The Daily Blog warned you the NZ Right would eventually unleash their Atlas NetworkPrivatisation agenda, now is the time to pick sides.

Increasingly having independent opinion in a mainstream media environment which mostly echo one another has become more important than ever, so if you value having an independent voice – please donate here.

13 COMMENTS

  1. There are many things that should be privatised in NZ, my top 3 are:
    TVNZ
    RNZ
    Landcorp

    There are a few others, but I’ve probably frightened TDB lefties enough with just those 3, I’m happy with that.

  2. Im right – Yup, agreed – those 3 organisations need to be removed from Government (therefore taxpayers) ownership…Also, NZ on Air as well…

  3. Goods and services that are essential to people in a reaction to supply/demand drop less in consumption compared with price rises. Therefore a privatised supply can have a price increase that produces more profit with minor loss in quantity bought. Guaranteed profit especially with monopolies. Of course business wants to own a privatised activity that should be publicly owned to provide necessities for the public.
    Non essentials will lower profits if a price rise is exceeded by the loss of turnover.
    Understand?

  4. ‘I’ve probably frightened TDB lefties enough with just those 3, I’m happy with that.’
    So you admit you are happy when people are frightened of you?
    Really sums up the whole philosophy of a facist.
    Are you Sam Uffindell, Tim Jago or Nicola McKee?
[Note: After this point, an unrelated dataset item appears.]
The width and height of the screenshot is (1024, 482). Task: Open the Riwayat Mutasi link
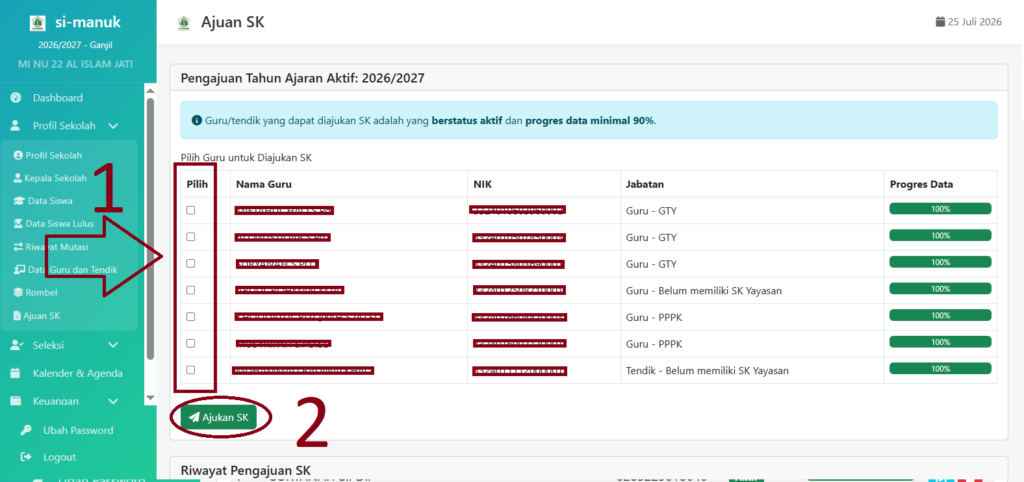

  5. What does that mean – shit is desperate? That is overlooking something that we haven’t sold
    and are good at producing – shit.   Roger wotsisname sold shit about neolib at conferences and made quite a bit out of it.   And the real thing – if we can hermetically seal and radiate our shit and sell it for guano (bird manure from silly kiwis) we have a new gold-rush material there.   That is a new idea – somebody should put disposable gloves on and get on to it.  We could start saving water by giving rebates on natural organic wee houses and their contents could earn income like installing solar panels might if electricity charges are changed.

    And another, the detritus from treating old people, some on double digit pills a day – all those pill containers, piles of plastic – find a use for them.   And are we recycling our aluminium plates, we could use them for lightweight drones.  

    Imagination, initiative, that is what we have got to sell, yet try and keep them in our bodies and keep working – for good ol’ NZAO.